On the contrary, if psychology were a science, a clinical psychologist administering a standardized test should produce the same high correlation with reality as a clinical doctor administering a standardized test. But this is certainly not the case, and one of the reasons for this discussion is that psychologists are often married to the outcome of a test that isn't a reliable measure of its subject. A psychologist's confidence in a test's unreliable results is an obvious theme in the linked article.

> Carefull when disregarding a whole field based on preconceptions.

Tell that to Thomas Insel, director of the NIMH, who recently and reluctantly decided to abandon the DSM, psychiatry and psychology's standard diagnostic manual, on the ground that it's becoming less scientific with each new edition:

http://www.psychologytoday.com/blog/side-effects/201305/the-...

My point is that, when a field's opinion leaders disregard a whole field, it's no longer a preconception.

> All fields have different branches and disagreements.

When a medical doctor says you have cancer, it's 99% certain you have cancer. When a psychologist says you have Asperger Syndrome, the reliability of the diagnosis is so unreliable and divorced from reality that the diagnosis has been reluctantly abandoned after an epidemic of phony diagnoses.

The same pattern applies to most other psychological diagnoses and decisions -- they are very subjective. Tom Widiger, who served as head of research for DSM-IV, says "There are lots of studies which show that clinicians diagnose most of their patients with one particular disorder and really don't systematically assess for other disorders.

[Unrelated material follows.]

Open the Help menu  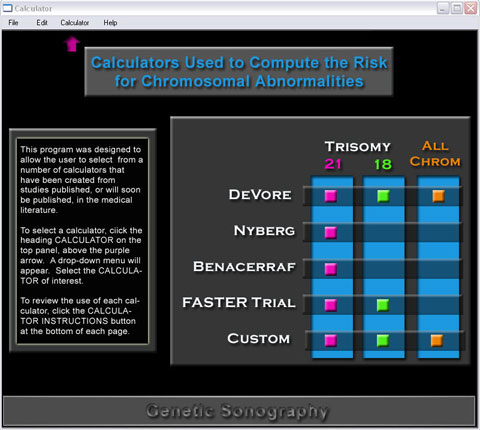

They have a bias in reference to the disorder that they are especially interested in treating and believe that most of their patients have."

> I think it's because of it being a young field ...

Psychology and psychologists have been around making pronouncements since before the U.S. Civil War. That makes psychology one of the oldest fields that has scientific pretensions.

> it's hard to agree on what the standards are to measure good/bad practice.

Yes, true, which is why psychology is now being replaced by neuroscience -- the latter can produce more objective results.